> DATA PROVIDED
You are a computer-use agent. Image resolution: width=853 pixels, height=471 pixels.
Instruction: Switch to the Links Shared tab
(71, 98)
...
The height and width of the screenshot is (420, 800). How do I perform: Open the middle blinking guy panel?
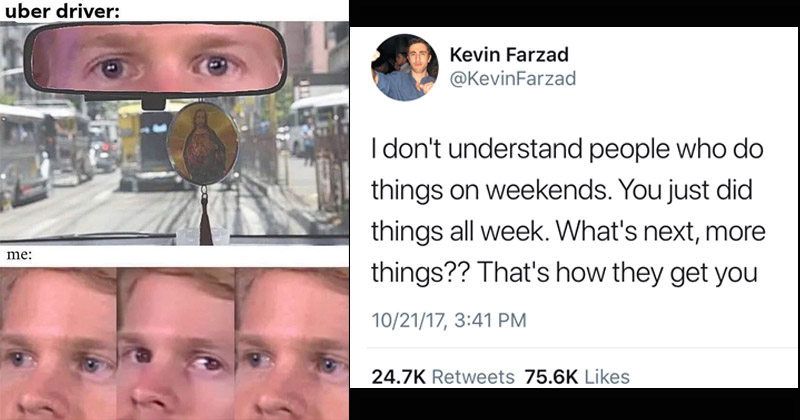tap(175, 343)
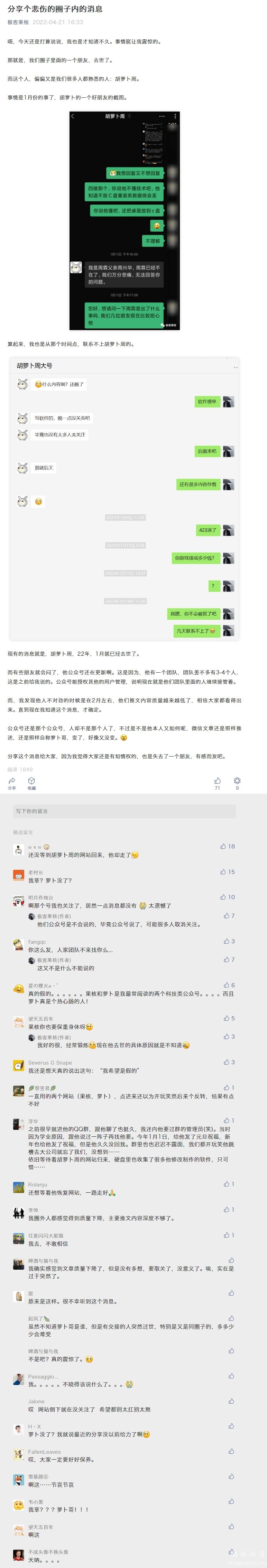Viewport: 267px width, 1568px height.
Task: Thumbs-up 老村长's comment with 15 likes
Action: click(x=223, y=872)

> WHAT THIS TASK INVOLVES
Replace "panel" with "window" in the lines from the one containing "The height and" through the one containing "Action: click(x=223, y=872)", keeping everything else unchanged. Give only those lines, without the pictures.

> TASK OUTPUT
The height and width of the screenshot is (420, 800). How do I perform: Open the middle blinking guy window?
tap(175, 343)
Viewport: 267px width, 1568px height.
Task: Thumbs-up 老村长's comment with 15 likes
Action: click(x=223, y=872)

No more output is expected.